There had been a great deal of excitement on the forum in recent months. A new study by two Harvard astrophysicists, Willie Soon and Sallie Baliunas, had just been published and its appearance had caused a huge furore in the world of paleoclimate [Soon W, Baliunas S. Proxy climatic and environmental changes of the past 1000 years. Climate Research. 2003; 23: 89–110]. Soon and Baliunas had reviewed a large dataset of paleoclimate proxies to see how many showed the Medieval Warm Period, the Little Ice Age and the modern warming. They had concluded that the Medieval Warm Period was in fact a real, significant feature of climate history. The paper had been extremely controversial, contradicting the mainstream consensus that the Medieval Warm Period was probably only a regional phenomenon. Climatologists from around the world had fallen over themselves to attack the Soon and Baliunas paper, mainly on the grounds that many of the proxies used in the study were precipitation proxies rather than temperature proxies. So great was the uproar, in fact, that several scientists resigned from the editorial board of Climate Research, the journal which had published the paper in the first place. In the face of all this opposition, the paper had gained little traction in terms of changing mainstream scientific opinion on the existence of the Medieval Warm Period. It had been a huge disappointment for the sceptic community.

[There are reasons the Soon-Baliunas paper was controversial, but it was not because of the Medieval Warm Period (MWP), which all climate researchers accept as having occurred, but rather the poor quality of their analysis and the claim that the MWP saw higher mean temperatures than the recent warming trend . Mann characterizes the problems well in The Hockey Stick and the Climate Wars: Dispatches from the Front Lines:

“The Soon and Baliunas study claimed to contradict previous work—including our own—that suggested that the average warmth of the Northern Hemisphere in recent decades was unprecedented over a time frame of at least the past millennium. It claimed to do so not by performing any quantitative analysis itself, but through what the authors referred to as a “meta-analysis”—that is to say, a review and characterization of other past published work.

“A fundamental problem with the paper was that its authors’ definition of a climatic event was so loose as to be meaningless. As Richard Monastersky summarized it in his article, “under their method, warmth in China in A.D. 850, drought in Africa in A.D. 1000, and wet conditions in England in A.D. 1200 all would qualify as part of the Medieval Warm Period, even though they happened centuries apart.” In other words, their characterization didn’t take into account whether climate trends in different regions were synchronous. The authors therefore hadn’t accounted for likely off setting fluctuations—the typical sort of seesaw patterns one often encounters with the climate, where certain regions warm while others cool.

*Short task*.
In the passage about the Soon and Baliunas paper, list each regional climate condition, with its place and year, that the Monastersky quotation says would count as part of the Medieval Warm Period under the authors' method.

(Entries taken from a collection)
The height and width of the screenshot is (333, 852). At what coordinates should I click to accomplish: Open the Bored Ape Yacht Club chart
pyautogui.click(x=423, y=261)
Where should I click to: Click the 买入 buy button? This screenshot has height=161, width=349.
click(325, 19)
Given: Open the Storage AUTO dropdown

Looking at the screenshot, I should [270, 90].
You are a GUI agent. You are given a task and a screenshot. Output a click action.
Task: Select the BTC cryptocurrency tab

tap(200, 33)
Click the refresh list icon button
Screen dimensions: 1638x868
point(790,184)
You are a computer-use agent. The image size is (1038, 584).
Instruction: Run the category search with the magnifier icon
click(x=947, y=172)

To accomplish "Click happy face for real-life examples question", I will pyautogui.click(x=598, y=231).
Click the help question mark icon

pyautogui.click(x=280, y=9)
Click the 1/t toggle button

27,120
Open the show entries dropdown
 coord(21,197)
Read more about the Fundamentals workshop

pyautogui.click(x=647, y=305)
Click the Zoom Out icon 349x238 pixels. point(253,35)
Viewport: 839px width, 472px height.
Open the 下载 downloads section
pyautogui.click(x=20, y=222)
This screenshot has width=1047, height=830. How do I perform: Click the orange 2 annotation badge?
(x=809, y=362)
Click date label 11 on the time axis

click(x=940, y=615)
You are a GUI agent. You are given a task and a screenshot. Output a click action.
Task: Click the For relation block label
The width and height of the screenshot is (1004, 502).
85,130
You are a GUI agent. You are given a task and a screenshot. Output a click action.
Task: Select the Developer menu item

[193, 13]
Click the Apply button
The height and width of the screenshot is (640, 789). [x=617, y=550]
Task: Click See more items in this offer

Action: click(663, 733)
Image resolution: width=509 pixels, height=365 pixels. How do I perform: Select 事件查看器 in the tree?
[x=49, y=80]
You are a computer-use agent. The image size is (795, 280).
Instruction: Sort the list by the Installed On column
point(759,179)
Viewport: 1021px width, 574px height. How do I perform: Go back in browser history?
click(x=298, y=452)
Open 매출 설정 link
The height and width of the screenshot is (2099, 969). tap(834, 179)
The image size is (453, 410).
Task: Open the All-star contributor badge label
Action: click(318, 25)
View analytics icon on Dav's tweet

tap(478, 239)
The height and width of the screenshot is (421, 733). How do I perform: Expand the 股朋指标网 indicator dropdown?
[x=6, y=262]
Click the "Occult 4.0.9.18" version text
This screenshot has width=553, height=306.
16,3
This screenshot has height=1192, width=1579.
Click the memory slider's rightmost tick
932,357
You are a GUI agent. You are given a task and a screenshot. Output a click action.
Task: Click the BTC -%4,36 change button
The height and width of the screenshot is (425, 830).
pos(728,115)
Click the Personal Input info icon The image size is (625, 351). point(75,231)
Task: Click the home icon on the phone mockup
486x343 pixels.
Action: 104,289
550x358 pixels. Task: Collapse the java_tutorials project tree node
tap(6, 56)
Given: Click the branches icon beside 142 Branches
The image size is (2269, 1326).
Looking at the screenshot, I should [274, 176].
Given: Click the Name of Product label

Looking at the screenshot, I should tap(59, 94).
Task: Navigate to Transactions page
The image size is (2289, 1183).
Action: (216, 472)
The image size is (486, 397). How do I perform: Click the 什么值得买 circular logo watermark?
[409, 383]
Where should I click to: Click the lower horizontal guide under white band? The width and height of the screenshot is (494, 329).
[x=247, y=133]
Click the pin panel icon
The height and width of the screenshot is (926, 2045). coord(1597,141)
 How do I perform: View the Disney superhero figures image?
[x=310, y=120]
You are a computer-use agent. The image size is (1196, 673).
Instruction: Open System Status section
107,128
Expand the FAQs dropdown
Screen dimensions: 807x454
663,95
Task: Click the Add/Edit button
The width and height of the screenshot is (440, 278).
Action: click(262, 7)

*Finished task*.
- Warmth in China in A.D. 850
- Drought in Africa in A.D. 1000
- Wet conditions in England in A.D. 1200